If that’s not enough to take in, here’s where it gets more difficult: One big blind spot for small businesses is third-party vendors, Kerskie said. Remember the Target Data Breach? The one where hackers got 110 million Target customers’ personal and payment data? That happened because of a third-party vendor. Hackers got access to Target’s system through a company that maintained the retailers’ HVAC system vendors, Kerskie said. If they have access to your network, you need to be asking about their security. “If it affects your company, it’s your responsibility,” she says.
Protect or Pay
You’re not too small to be held for ransom. Ransomware is like being held hostage during a bank robbery, but it’s your servers that are being held. You can’t access them, and the robber has slipped you a note (sometimes by placing it as the background on your desktop) demanding money. This rising threat could come via phishing scam or other stealthier means. It encrypts your data and demands payment for the decryption code. Keep in mind, though, that there’s no guarantee you’ll actually get it once you pay.

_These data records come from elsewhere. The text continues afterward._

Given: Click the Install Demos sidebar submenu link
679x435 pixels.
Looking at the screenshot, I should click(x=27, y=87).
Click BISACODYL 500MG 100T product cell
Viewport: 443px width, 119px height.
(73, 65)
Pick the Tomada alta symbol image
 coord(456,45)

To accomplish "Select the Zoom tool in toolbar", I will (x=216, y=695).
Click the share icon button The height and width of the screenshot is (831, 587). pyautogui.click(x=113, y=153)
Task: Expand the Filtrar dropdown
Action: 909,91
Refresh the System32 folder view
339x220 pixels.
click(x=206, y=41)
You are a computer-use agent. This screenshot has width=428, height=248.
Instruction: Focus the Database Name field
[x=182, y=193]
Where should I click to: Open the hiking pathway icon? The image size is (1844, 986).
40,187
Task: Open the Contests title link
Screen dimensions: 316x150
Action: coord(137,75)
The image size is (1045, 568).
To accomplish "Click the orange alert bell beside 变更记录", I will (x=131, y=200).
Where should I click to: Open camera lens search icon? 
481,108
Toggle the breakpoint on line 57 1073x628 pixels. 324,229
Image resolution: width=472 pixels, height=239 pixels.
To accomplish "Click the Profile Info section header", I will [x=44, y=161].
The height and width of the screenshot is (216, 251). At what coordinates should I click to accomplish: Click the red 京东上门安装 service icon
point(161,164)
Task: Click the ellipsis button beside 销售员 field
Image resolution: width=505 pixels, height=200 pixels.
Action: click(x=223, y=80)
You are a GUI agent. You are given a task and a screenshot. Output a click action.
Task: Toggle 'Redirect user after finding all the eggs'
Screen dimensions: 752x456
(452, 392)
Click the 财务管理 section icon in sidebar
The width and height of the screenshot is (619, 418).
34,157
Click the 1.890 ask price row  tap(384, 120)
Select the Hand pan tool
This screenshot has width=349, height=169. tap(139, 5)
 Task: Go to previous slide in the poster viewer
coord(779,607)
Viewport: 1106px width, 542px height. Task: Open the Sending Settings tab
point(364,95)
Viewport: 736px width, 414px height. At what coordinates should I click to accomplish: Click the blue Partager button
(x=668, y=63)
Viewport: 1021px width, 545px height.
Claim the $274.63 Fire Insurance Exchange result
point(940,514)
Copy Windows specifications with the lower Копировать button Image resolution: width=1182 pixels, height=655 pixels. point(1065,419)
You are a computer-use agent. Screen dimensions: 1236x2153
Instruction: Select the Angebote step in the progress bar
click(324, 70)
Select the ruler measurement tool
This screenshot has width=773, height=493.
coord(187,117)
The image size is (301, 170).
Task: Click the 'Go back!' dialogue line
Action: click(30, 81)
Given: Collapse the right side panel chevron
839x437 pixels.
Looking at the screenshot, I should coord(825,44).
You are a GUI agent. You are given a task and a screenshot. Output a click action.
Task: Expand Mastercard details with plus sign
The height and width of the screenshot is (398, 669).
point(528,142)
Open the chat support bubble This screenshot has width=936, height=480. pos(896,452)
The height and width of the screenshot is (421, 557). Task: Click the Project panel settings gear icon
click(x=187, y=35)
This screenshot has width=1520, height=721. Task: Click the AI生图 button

More than 205,000 entities had been hacked in ransomware attacks in 2019, up 41 percent from the previous year, according to a study by The New York Times and cybersecurity firm Emsisoft. It’s one of the greatest rising threats for small businesses, too; in fact, about 71 percent of ransomware attacks occur to small businesses, according to insurer Beazley’s Breach Briefing report. The median ransom demand was around $10,000 but could range into the millions.
Close to 60 percent of businesses go out of business within six months of a ransomware attack, Noriega said. It’s a reminder to stay on top of your cybersecurity. Yes, it does come with a cost to get the best protection, but look at the worst-case scenarios. “There is some cost, but the cost is minimal compared to what happens if there’s a breach,” he says.
Often, cybersecurity consultants get involved right after the hack has happened. Panic has set in, the sky is falling, it is the end times—at least, that’s the mood. But it doesn’t have to be that way. As the saying goes these days, “Don’t panic, prepare.” Come to terms with the knowledge that despite your best efforts, you may one day get hacked. Small businesses may have a security plan in place, but generally, they don’t actually sit and plan through an attack.
Kerskie recommended creating an incident response plan. Like you make plans in case of a hurricane, do so in case of a breach. Establish a team—ranging from IT to accounting to marketing—that will guide the process, and possibly bring in an outside expert, depending on in-house expertise. The process helps you gain a broad understanding of your data and the possible ways it can be breached. Then, in case an attack does happen, you’ve created a step-by-step process of how to contain the breach, neutralize the threat and then recover from it. This isn’t just the internal tech response but also gets at questions about how to inform clients about a breach, or a marketing strategy of how your brand recovers afterward. “Every business has some sort of intellectual property,” Kerskie says. “You have to plan as if something is going to happen.”